Alors que la mise en place de cette nouvelle routine était enfin rodée, Emma montrait de plus en plus de signes de fatigue. Elle devenait de plus en plus nerveuse, et piaffait de trouver une solution, afin de faire avancer le dossier Storybrook. Un soir, alors que le trio dînait, la sonnette retentit. Emma se leva et observa la personne à l'interphone. Elle ne la reconnut pas, et questionna sa compagne.

- Regina, c'est pour toi, peut-être ?

Elle se rendit auprès de la blonde et fixa l'écran. Puis elle balbutia quelques sons inaudibles, avant d'ouvrir précipitamment.

- Qui est-ce ?

- Je crois que c'est Belle…

- Belle ?

- La bibliothécaire de Storybrook.

- Oh. Mais pourquoi…

- Je n'en sais pas plus que toi. Mais je doute qu'elle soit venue jusqu'ici pour prendre le thé.

Regina lui ouvrit la porte, incrédule et surprise.

- Belle, je ne m'attendais pas à vous voir. Entrez, je vous en prie.

- Merci. Je ne sais pas si je fais bien de venir vous voir, mais j'ai pensé que vous, peut-être…

Elle laissa sa phrase en suspens, et avança dans le loft, s'asseyant sur le canapé.

- J'ai appris que vous posiez beaucoup de questions à Storybrook, sur les bâtiments des docks, et de possibles… Malversations.

Le couple échangea un regard, avant de se tourner vers la jeune femme.

- En effet. Mais je ne vois pas en quoi cela vous concerne.

- Personnellement, non. Enfin, oui, peut-être. Il s'est passé pas mal de choses depuis votre départ, il y a plusieurs mois. Mais ce n'est pas dans cette ville que je trouverais de l'aide, ou même une oreille compétente, afin de faire la lumière sur le passé. Ou le présent.

- Nous vous écoutons, je sais que vous êtes dévouée à votre ville.

- Je l'étais… Car j'ai perdu mon emploi de bibliothécaire, la municipalité a fermé la petite médiathèque, peu de temps après votre passage. Je les soupçonne de savoir que je vous ai parlé, à l'époque, et ils pensent que j'ai raconté des choses qui auraient dû être tues.

- Je ne vous suis plus, Belle. Nous avons échangé à propos d'Henri, mais rien d'autre.

- La rumeur, fondée ou non, circule vite, dans un petit village.

Emma intervint alors, comprenant ce que la jeune femme laissait entendre.

- Ils vous ont menacé, c'est ça ?

- Oui… J'ai trouvé le cadavre de mon chat sur le pas de ma porte, le cou brisé. Je suis partie immédiatement.

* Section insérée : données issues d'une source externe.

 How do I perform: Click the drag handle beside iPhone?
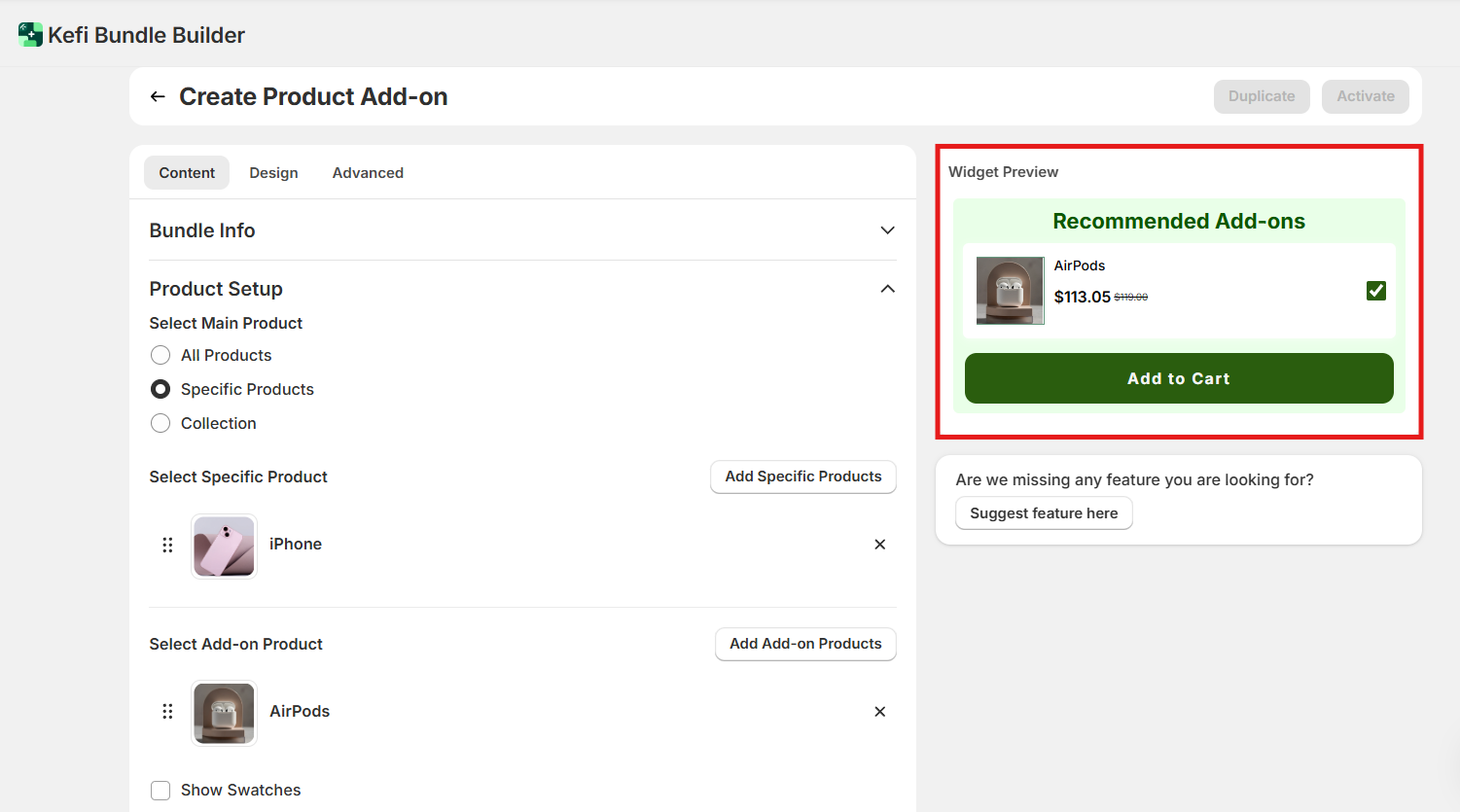click(x=167, y=545)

Je n'ai pas envie de découvrir ce que ces soiffards peuvent me faire…

- Vous avez bien fait, vous êtes en sécurité ici.

- J'émets quelques doutes. Ils savent que vous fouinez un peu partout.

- Je sais. Mais pour l'instant, c'est chou blanc sur toute la ligne, de notre côté.

- Alors, il est peut-être temps que je parle librement.

- Vous avez des informations à nous communiquer ?

- Mieux. J'ai une preuve.

Le couple s'arrêta de respirer. La fin de leur cauchemar serait peut-être pour bientôt… Elles l'espéraient sincèrement.

- Nous sommes toute ouïe, Belle. Et sachez une chose : vous bénéficiez dès à présent de la protection de ma famille.

- Les Charming ?

- Comment connaissez-vous mon véritable nom ?

- Il faut vraiment que je vous parle.

Elles discutèrent un long moment, avant que le silence ne s'abatte dans la pièce. Emma était abasourdie, et profondément blessée. Regina tentait de ravaler la boule de colère et d'humiliation qui lui rongeait l'estomac. Il leur fallait un nouveau plan. Et vite.